* **Record list**
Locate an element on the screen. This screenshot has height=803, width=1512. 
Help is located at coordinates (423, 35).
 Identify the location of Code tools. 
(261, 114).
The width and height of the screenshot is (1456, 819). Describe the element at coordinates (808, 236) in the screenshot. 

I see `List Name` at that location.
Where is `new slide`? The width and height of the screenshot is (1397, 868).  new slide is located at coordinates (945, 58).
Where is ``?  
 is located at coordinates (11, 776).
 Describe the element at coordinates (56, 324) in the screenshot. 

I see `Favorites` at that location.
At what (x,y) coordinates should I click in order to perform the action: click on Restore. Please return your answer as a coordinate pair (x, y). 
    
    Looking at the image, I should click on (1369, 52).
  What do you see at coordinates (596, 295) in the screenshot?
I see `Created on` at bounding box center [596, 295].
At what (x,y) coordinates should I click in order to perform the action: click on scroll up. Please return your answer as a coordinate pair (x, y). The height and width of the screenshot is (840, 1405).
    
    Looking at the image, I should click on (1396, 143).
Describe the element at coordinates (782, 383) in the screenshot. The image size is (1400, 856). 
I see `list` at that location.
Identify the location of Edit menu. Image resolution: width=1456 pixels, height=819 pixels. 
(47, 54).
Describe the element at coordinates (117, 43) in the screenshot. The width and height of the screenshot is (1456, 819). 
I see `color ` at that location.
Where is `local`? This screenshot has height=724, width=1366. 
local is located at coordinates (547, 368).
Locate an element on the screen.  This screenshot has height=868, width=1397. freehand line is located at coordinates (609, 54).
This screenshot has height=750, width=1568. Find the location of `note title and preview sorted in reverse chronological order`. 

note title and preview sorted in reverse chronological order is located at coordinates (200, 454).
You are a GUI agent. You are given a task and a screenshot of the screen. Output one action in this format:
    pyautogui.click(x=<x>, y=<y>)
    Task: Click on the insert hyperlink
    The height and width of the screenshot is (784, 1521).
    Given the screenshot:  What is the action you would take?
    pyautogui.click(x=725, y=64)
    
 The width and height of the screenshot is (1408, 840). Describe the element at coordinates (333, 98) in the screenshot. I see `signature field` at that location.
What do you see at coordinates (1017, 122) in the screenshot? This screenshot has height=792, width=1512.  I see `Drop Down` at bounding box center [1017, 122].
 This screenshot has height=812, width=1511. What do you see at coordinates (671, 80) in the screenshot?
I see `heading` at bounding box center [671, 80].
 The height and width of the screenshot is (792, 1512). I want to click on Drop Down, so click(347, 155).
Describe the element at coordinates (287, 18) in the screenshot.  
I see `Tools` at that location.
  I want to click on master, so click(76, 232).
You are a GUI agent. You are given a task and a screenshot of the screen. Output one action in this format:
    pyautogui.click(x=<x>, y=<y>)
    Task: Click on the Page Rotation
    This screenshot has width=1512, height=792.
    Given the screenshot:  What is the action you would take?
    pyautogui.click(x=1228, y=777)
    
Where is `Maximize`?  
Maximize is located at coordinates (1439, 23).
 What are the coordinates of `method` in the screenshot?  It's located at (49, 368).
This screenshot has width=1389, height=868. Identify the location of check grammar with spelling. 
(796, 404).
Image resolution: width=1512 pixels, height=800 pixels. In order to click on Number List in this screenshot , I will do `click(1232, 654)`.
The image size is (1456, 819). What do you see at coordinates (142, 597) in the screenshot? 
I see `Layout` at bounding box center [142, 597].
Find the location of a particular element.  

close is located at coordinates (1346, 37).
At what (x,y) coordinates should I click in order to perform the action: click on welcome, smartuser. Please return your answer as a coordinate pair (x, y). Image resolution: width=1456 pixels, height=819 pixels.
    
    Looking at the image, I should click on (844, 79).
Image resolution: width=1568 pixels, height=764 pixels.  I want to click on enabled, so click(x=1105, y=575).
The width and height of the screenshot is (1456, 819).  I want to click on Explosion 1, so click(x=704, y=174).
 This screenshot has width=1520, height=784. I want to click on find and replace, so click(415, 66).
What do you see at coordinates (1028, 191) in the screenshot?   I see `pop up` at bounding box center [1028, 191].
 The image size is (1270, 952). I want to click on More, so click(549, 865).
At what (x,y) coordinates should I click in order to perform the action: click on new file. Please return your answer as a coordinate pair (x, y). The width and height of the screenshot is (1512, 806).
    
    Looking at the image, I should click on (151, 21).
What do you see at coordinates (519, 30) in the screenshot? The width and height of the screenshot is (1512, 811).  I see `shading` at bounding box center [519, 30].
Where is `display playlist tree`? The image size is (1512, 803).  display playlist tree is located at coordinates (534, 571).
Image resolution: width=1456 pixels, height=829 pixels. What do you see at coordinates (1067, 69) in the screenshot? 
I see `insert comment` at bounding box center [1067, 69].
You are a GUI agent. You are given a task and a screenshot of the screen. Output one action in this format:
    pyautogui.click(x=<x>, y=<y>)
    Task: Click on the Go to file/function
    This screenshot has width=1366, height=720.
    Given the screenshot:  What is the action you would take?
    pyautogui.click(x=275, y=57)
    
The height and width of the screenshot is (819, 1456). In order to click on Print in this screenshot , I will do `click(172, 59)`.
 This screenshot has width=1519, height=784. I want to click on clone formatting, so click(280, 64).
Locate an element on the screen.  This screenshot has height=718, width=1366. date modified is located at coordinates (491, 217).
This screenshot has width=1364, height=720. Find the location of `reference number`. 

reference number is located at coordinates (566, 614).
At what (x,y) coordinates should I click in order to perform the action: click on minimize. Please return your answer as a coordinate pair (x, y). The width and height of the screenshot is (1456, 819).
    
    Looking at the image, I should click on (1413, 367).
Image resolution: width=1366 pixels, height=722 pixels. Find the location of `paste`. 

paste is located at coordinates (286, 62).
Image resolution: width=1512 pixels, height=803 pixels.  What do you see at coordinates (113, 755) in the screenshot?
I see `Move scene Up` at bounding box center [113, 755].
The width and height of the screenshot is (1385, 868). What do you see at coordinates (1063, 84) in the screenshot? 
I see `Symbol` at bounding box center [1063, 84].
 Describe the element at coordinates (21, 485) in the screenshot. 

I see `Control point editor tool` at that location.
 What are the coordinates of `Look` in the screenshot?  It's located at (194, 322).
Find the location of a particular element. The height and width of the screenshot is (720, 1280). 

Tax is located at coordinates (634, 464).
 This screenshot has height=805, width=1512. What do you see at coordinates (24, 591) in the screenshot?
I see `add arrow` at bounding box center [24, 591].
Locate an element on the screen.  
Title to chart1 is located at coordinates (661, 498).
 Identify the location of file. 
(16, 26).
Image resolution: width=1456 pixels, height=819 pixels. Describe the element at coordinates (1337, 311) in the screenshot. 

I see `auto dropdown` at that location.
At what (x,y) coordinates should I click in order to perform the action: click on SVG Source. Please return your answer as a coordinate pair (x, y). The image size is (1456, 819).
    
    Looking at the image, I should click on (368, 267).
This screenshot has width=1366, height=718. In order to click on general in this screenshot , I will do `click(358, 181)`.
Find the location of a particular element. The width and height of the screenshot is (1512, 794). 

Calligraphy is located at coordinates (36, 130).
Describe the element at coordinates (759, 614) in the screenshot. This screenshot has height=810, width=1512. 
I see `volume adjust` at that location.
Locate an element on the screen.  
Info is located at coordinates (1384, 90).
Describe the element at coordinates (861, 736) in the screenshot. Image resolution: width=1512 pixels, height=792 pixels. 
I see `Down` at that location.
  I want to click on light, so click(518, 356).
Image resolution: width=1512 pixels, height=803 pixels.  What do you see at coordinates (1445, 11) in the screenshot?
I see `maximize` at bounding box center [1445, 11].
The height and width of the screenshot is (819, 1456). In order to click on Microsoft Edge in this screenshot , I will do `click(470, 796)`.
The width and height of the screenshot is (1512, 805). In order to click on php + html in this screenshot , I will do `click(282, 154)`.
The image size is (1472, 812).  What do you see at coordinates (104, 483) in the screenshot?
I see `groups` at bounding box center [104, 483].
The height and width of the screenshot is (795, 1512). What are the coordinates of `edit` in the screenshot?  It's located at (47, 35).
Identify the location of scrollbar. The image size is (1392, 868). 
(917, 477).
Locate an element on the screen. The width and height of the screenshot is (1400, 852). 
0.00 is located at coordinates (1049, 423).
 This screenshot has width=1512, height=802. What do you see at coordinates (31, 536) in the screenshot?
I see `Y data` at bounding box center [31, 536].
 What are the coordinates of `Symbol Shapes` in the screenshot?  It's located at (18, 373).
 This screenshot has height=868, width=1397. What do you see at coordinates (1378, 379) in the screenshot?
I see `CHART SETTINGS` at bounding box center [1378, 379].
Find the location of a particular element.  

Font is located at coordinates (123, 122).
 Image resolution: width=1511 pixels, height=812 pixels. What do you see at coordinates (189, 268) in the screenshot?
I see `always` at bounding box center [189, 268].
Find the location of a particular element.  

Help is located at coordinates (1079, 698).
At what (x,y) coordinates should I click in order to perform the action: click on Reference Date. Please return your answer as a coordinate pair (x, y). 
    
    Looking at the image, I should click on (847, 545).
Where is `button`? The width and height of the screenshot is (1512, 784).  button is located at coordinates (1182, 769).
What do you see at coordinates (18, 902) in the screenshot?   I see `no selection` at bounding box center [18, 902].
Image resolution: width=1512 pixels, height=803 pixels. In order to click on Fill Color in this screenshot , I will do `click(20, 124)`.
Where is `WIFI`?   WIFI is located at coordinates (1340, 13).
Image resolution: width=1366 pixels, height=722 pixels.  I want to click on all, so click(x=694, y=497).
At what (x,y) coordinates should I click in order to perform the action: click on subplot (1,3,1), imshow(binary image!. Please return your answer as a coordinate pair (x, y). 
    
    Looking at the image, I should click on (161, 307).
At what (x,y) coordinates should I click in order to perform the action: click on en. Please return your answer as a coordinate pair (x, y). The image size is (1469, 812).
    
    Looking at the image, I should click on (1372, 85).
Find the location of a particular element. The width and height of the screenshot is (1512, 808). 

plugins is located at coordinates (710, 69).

* **To be done**
Switch "Describe" to "Explain" in the lines of the listing starting at the line containing "Find the location of a particular element. The height" and ending at the line containing "Info is located at coordinates (1384, 90).". Give back only those lines, with nothing else altered.

* **Answer to this problem**
Find the location of a particular element. The height and width of the screenshot is (720, 1280). 

Tax is located at coordinates (634, 464).
 This screenshot has height=805, width=1512. What do you see at coordinates (24, 591) in the screenshot?
I see `add arrow` at bounding box center [24, 591].
Locate an element on the screen.  
Title to chart1 is located at coordinates (661, 498).
 Identify the location of file. 
(16, 26).
Image resolution: width=1456 pixels, height=819 pixels. Explain the element at coordinates (1337, 311) in the screenshot. 

I see `auto dropdown` at that location.
At what (x,y) coordinates should I click in order to perform the action: click on SVG Source. Please return your answer as a coordinate pair (x, y). The image size is (1456, 819).
    
    Looking at the image, I should click on (368, 267).
This screenshot has width=1366, height=718. In order to click on general in this screenshot , I will do `click(358, 181)`.
Find the location of a particular element. The width and height of the screenshot is (1512, 794). 

Calligraphy is located at coordinates (36, 130).
Explain the element at coordinates (759, 614) in the screenshot. This screenshot has height=810, width=1512. 
I see `volume adjust` at that location.
Locate an element on the screen.  
Info is located at coordinates (1384, 90).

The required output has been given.